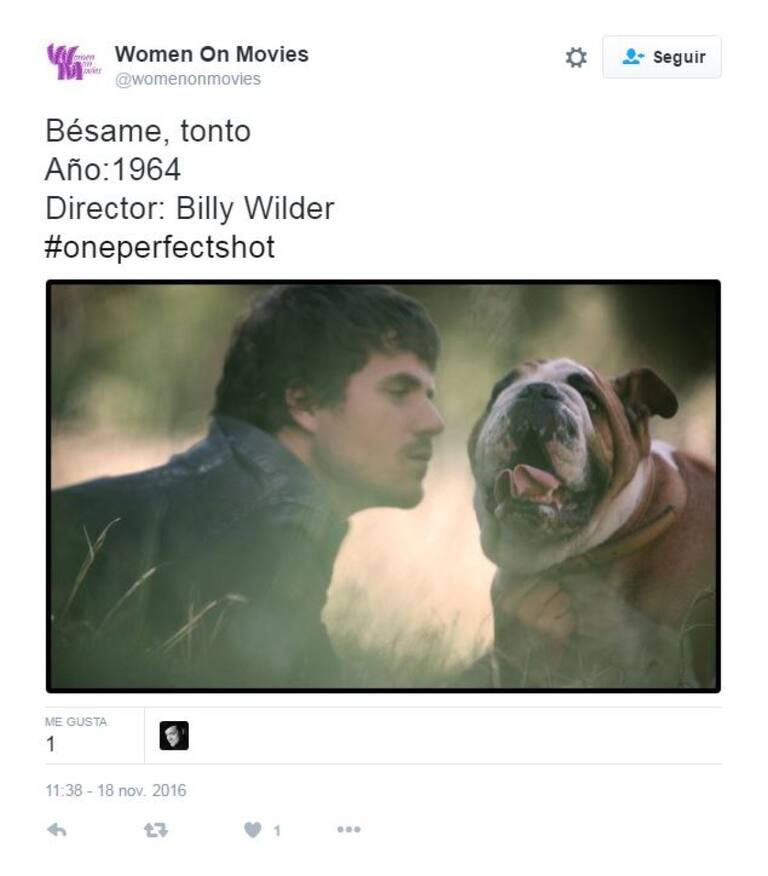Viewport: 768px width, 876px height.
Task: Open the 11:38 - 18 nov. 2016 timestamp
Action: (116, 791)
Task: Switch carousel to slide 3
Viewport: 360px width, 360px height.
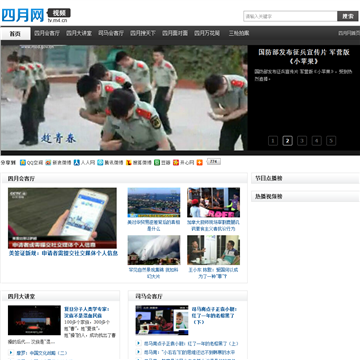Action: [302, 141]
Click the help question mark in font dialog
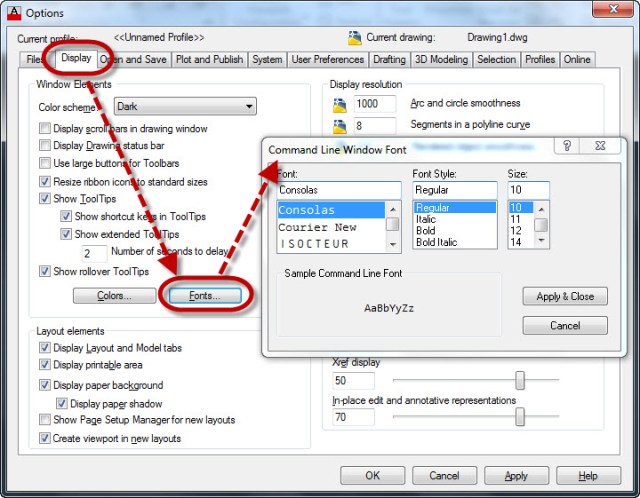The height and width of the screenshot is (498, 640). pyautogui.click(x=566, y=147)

## Prompt
Transcribe exactly the span of lines that opens with the line holding "Task: Switch carousel to slide 3" and closes with the last line of the entries above. Omit pictures.

## Answer area
Task: Switch carousel to slide 3
Viewport: 360px width, 360px height.
Action: [302, 141]
Click the help question mark in font dialog
The height and width of the screenshot is (498, 640). pyautogui.click(x=566, y=147)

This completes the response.